Claude CLI exposes claude daemon remote-control add/remove/list, but that is for the directory/server REGISTRY, NOT for tearing down a live-listener process (codex round 2). The cleanup path is:

  1. rc.Down teardown: kill local PID (SIGTERM, then SIGKILL after 10s grace); remove marker; remove rc-state.json. That's it. The Claude service times out its own stale session entries on its own timeline.
  2. Optional registry hygiene: rc.Reset (operator emergency) may additionally invoke claude daemon remote-control remove <working_dir> to clean the dir-registry entry. Not in the per-project Down path — Reset only.

The earlier v2 proposal of claude daemon remote-control remove "fleet-coord-<project>" as a teardown semantic was wrong; codex round 2 caught the API-surface mismatch.


Attach-surface gates — the complete 6-site inventory (codex round 1)

Every site in fleet that either spawns the daemon OR injects the --remote-control flag onto a claude argv now calls rc.Enabled(project). Spawn-only sites are 3; flag-injection sites are 3 more — codex round 1 caught that I'd conflated them.

Daemon-spawn sites (3)

Site Today Post-design
(S1) skills/coordinator/remote_control.py:spawn_daemon_if_needed Coord tick respawns global fleet-coord daemon every 30s if absent Routes through controller (codex round 2): the Python function shells out via subprocess.run(["fleet", "rc", "up", project, "--idempotent"]) and returns based on outcome. Python no longer does its own pgrep/spawn — Go controller is the single owner. Per-project isolation via Claude daemon's dir-registry (working_dir field in rc-state.json), not prefix-filter renaming.
(S2) internal/handoff/handoff.go:FirstAction Embeds raw pgrep \|\| nohup claude remote-control bash in handoff doc Removes the bootstrap entirely. Replaces with: "To re-attach mobile/web pairing, run fleet rc connect <project> in your terminal." Handoff doc becomes operator instructions, not exec'd bash.
(S3) skills/fleet-guard/handoff.py:first_action Python byte-mirror of S2 Same as S2 — operator-instruction string, not bash. Byte-golden invariant preserved by updating BOTH sides symmetrically (Python EXPECTED_GOLDEN + Go TestRender_SkillByteGolden both rewrite).

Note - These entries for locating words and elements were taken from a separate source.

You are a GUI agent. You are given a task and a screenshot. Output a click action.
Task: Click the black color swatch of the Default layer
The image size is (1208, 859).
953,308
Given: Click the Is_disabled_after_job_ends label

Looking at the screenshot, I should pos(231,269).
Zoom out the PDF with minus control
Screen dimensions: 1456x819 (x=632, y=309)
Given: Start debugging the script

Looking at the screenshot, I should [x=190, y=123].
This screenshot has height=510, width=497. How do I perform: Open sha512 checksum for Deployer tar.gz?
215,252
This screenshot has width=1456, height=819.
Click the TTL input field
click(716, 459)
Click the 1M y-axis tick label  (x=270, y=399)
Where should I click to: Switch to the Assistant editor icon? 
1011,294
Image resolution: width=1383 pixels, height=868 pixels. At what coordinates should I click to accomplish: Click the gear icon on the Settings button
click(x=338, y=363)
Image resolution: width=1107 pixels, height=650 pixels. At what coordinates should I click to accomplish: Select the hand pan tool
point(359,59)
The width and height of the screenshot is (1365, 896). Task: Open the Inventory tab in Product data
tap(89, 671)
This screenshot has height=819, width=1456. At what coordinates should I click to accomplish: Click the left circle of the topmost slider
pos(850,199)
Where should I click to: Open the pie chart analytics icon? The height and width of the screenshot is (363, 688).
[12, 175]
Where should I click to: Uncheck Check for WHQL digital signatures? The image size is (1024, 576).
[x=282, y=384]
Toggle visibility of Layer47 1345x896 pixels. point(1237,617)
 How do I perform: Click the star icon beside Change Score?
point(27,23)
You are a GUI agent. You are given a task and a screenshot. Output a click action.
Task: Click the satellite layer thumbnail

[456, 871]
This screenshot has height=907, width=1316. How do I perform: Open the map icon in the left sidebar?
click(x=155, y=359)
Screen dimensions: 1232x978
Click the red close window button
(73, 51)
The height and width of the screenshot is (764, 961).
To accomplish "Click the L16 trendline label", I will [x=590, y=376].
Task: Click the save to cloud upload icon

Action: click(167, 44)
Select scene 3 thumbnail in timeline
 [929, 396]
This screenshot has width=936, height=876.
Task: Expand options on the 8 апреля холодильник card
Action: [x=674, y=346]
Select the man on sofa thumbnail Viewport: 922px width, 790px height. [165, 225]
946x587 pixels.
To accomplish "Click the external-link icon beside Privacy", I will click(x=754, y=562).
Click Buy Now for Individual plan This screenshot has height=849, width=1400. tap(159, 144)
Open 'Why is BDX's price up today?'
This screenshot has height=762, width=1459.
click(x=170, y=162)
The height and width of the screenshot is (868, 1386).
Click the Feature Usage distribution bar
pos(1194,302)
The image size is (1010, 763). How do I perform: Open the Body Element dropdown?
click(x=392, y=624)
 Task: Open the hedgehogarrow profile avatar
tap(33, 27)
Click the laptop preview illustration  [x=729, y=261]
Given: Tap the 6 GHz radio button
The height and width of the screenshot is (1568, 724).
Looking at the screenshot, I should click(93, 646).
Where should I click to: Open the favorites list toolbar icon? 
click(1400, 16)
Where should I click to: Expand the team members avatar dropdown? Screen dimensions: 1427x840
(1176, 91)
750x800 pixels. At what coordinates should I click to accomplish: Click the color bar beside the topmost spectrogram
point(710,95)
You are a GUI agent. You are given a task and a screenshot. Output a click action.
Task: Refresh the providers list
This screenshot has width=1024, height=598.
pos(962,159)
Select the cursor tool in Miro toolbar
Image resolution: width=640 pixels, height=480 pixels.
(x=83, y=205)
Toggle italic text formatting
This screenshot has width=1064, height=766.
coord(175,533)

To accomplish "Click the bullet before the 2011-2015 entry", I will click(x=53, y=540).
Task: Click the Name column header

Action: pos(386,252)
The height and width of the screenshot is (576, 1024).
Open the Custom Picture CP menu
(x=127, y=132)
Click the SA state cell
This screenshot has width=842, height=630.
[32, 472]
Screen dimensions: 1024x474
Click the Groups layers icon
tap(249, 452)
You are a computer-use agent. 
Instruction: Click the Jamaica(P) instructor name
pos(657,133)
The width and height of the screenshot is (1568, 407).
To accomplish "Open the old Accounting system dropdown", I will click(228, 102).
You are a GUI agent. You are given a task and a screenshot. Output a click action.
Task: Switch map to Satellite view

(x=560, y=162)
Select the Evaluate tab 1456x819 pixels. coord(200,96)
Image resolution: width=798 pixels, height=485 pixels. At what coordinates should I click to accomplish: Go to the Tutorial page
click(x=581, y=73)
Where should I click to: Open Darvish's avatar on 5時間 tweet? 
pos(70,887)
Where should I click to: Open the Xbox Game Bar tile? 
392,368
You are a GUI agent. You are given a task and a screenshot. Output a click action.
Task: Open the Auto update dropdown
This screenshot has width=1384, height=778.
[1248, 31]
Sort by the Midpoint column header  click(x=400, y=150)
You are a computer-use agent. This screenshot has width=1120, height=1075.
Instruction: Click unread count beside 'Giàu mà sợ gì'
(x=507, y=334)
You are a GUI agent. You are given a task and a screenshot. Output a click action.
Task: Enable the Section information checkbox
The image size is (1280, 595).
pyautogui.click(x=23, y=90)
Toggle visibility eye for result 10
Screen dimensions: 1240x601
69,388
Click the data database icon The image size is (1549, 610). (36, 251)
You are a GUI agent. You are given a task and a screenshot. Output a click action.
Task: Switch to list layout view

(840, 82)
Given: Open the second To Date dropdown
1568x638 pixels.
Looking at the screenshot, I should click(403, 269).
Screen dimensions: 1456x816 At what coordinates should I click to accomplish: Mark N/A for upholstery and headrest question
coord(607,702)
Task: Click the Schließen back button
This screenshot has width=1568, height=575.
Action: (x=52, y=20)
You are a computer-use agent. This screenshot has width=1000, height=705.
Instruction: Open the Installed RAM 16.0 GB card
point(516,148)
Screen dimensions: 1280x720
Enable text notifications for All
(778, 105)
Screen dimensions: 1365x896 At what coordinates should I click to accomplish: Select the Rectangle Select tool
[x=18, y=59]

Flag-injection sites (3) — codex round 1 catch

Site Today Post-design
(I1) cmd/fleet/dispatch.go:injectRemoteControlFlag (the PR #157 chokepoint) PR #157 env-gates this Add rc.Enabled(project) check; PR #157 env-gate stays as defense-in-depth. Returns input argv unchanged if marker absent OR env set. No coord session-name change — daemon prefix stays fleet-coord; per-project isolation via dir-registry (codex round 2).
(I2) cmd/fleet/handoff.go:704-705 Injects --remote-control on handoff replacement spawn Gate on rc.Enabled(project). Codex round 1 catch.
(I3) internal/handoffop/handoffop.go:525-526 Auto-handoff drain's injection point Currently calls spawn.InjectRemoteControlFlag DIRECTLY, bypassing cmd/fleet wrapper. New: dedicated rc.GateAttachFlag(project, argv) helper in internal/rc/ package is the chokepoint. I3 calls this helper (NOT the cmd/fleet wrapper). Project-aware. Codex round 2 explicit catch: "v2 needs a project-aware gate/helper here, not just 'same as I2' in prose."

cmd/fleet/maintenance.go:348-351 (codex round 1 catch)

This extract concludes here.